The Navy accepted the ship after sea trials in September. The next phase was crew assignment and training. In late December, she sailed from Pascagoula to Key West and Guantanamo Bay before transiting the Panama Canal in early January to reach her home port, San Diego, CA.
She arrived at Astoria, OR on April 12. I was privileged to accompany Gary and the other members of the Commissioning Committee on the transit up the Columbia River to Portland on April 14. Because Gary’s also Chairman of the State Board of Maritime Pilots, he was allowed on the bridge, or pilot house, for the trip.
Capt. Hill and several of his crew came to Portland during the last couple of years and had an opportunity to become acquainted with the city. They used their knowledge to give appropriate names to various parts of the ship. The medical area, which comprises two operating rooms, two dental operating rooms and a 24-bed hospital is named “Pill Hill,” after the landmark OHSU and Veterans Hospital installations overlooking the Willamette River. The ship’s store is called “Saturday Market.” One of the ‘scuttlebutts’ (where people drink water) is named “Skidmore Fountain” and one of the corridors is called Burnside St.
The well deck is where trucks, construction equipment, jeeps, tanks, etc. can be driven aboard when the ship is beached. (I think these generate electricity.)
Crew and equipment can be ferried aboard in an LCAC (Landing Craft Air-Cushioned) when the lower aft portion of the well deck is flooded.
Everything’s pumped dry in this shot, of course, and the LCAC’s all tied down. The area’s been named “Willamette Valley.

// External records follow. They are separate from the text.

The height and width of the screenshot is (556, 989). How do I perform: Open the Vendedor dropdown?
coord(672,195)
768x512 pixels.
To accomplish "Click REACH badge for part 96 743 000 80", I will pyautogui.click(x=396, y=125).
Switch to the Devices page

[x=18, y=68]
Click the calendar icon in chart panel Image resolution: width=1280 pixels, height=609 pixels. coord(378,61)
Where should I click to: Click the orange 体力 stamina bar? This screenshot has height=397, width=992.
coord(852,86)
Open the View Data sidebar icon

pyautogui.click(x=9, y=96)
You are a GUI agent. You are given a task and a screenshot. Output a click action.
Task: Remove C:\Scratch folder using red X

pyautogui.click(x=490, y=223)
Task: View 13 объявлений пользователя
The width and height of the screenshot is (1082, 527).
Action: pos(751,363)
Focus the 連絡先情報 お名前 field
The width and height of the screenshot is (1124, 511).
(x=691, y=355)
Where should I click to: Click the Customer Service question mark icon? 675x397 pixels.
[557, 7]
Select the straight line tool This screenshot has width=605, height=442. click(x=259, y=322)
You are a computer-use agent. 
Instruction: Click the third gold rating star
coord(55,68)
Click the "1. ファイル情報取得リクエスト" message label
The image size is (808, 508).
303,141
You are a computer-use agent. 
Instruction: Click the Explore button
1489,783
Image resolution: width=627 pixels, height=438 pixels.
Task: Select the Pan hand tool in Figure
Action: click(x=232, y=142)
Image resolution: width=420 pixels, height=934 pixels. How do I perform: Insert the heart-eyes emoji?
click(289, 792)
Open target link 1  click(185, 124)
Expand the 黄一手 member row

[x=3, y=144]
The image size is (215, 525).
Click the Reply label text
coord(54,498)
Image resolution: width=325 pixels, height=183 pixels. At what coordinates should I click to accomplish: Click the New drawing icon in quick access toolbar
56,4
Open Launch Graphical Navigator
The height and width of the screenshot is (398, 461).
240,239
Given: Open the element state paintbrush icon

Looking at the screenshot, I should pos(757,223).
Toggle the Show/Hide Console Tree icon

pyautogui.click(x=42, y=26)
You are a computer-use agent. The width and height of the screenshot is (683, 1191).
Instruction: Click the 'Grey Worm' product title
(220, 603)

Gary came off the bridge to join me for lunch. First, though, he had to find a ‘head’ and was directed down a corridor past Personnel Administration, where he stopped in surprise:
The Commissioning Committee Gary recruited spent the past four years successfully raising money and organizing activities for the crew during their week in Portland from April 14-21. Committee members went all-out and feedback from representatives of several organizations who’ve participated in many of these programs declared it was one of the best.
Distinguished speakers at the Commissioning Ceremony on Saturday, April 21, included Oregon Governor Kate Brown, Portland Mayor Ted Wheeler and the Asst. Secretary of the Navy James F. Guerts. Approximately 7,000 people attended the free event–for which they did have to request tickets in advance.
When ship’s sponsor Bonnie Amos delivered her directive, “Man this ship and bring her to life,” everything went according to plan.
The four year saga is complete. USS Portland LPD27 is now a fully-commissioned member of the US Navy. Gary completed his mission with great success.
What’s next? Well, there’s still the Oregon State Board of Maritime Pilots, spiffing up our trusty Annikin and selling her, organizing the details of our fall trip to Japan and China, other trips to visit family. Life goes on.